On 26 May the slow-burning question of the year flared up again. Anthropic moved to widen access to Claude Mythos — the cybersecurity model it had declared too dangerous to release to the public — by expanding Project Glasswing, the invitation-only programme through which a curated set of roughly fifty organisations, among them Cisco, Oracle and Microsoft, are allowed to use it. The same week, Nature ran a feature asking the question now hanging over the whole industry: is Mythos the start of a “restricted-AI era?”
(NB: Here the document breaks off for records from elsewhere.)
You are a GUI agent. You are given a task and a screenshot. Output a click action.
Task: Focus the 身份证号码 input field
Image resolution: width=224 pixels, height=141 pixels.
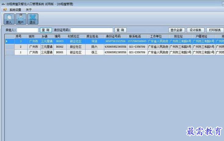[92, 30]
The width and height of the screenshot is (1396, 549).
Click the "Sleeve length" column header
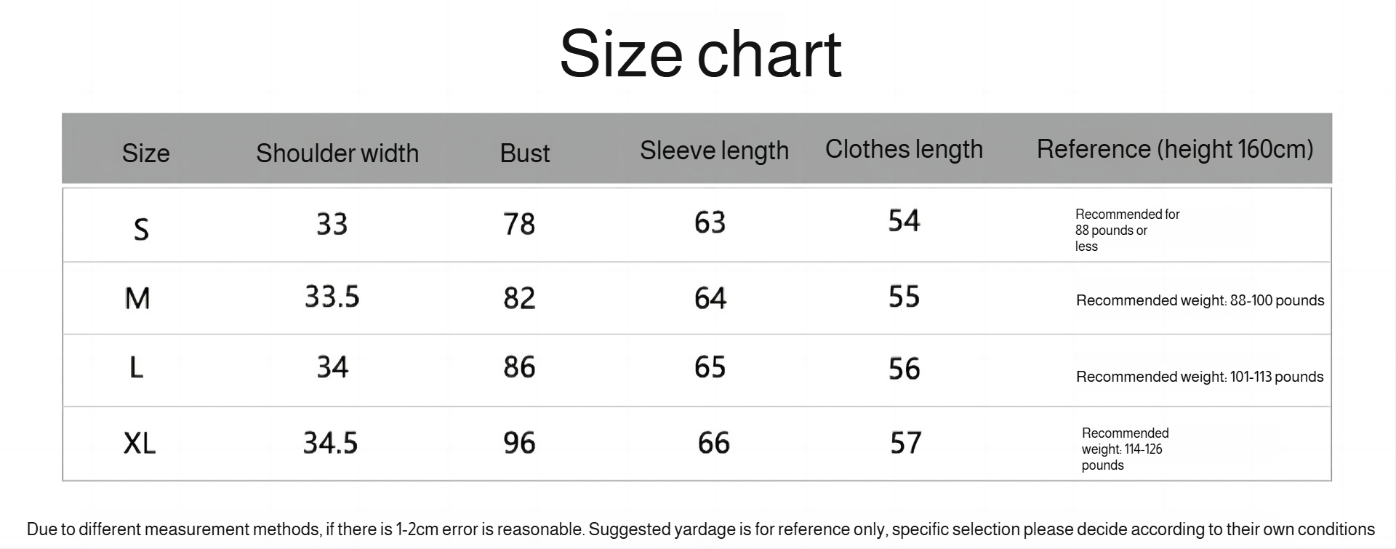[x=714, y=151]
Mythos is not a chatbot. According to its maker it found exploitable vulnerabilities in every major operating system and web browser in current use — a capability the company argued was too consequential to hand to everyone at once. It is not alone. In April, a model aimed at the life sciences and another tuned for cyber operations were also withheld from general release, reserved for “qualified” customers through trusted-access schemes. The pattern is now clear enough that policy researchers have a name for the worry: frontier labs are starting to treat their most capable systems as too powerful to be public.
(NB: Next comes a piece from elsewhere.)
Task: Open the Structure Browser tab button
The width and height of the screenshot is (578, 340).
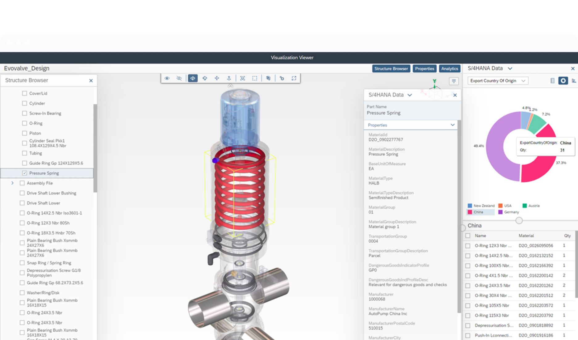Action: (x=391, y=69)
The case for the locked door
The argument for restriction is not stupid, and it deserves to be stated at its strongest. Some capabilities are offence-dominant: a tool that finds software flaws helps an attacker more cheaply than it helps the thousands of defenders who must patch them. Release such a system openly and you arm everyone simultaneously; release it to defenders first and you buy time to harden the systems the rest of us depend on. There is precedent — OpenAI famously held back a text model in 2019 on misuse grounds — and there is a respectable principle underneath it: capability and access are different dials, and it is reasonable to turn one up while keeping the other down.
“Safety” and “moat” can describe the same locked door. That is precisely what makes the era hard to govern.
The case against — or at least, the case for unease
And yet. Every premise in that argument hides a question of power. Who is “qualified”? A club of fifty, weighted toward large American technology firms, is not a neutral safety mechanism; it is an allocation of advantage. Researchers outside the United States — and the smaller companies, universities and governments that cannot get a seat — inherit the risk of these capabilities without the access to defend against them. “Trusted” is doing enormous, unexamined work in that sentence.
Then there is the awkward commercial geometry. These announcements arrive as the labs themselves approach enormous valuations and possible public offerings, and “we built something too dangerous to sell” is, among other things, the finest brand campaign money cannot buy. Safety and scarcity can be the same gesture. The unsettling part is not that the labs are necessarily acting in bad faith — it is that, from the outside, virtuous caution and competitive moat-building are indistinguishable. Several cybersecurity experts have also declined to take the most alarming capability claims at face value, which raises the opposite problem: the public is asked to accept both the danger and the remedy on the word of the party that benefits from being believed.
The long view
For three decades the prevailing instinct of computing was to publish: open papers, open source, open weights, the conviction that distributing capability widely made the whole system safer and fairer. The restricted-AI era, if that is what this is, inverts the default. The most powerful tools become structurally unavailable, their distribution governed not by markets or regulators but by the private discretion of the firms that build them. That may even be the prudent path. But prudence exercised in private, by interested parties, without a public mechanism to audit the claim or widen the door, is not safety — it is governance by press release. The question worth holding, long after this particular model is forgotten, is the one Mythos merely made concrete: when a handful of companies can decide which capabilities humanity is mature enough to possess, who, exactly, decides that they are mature enough to decide?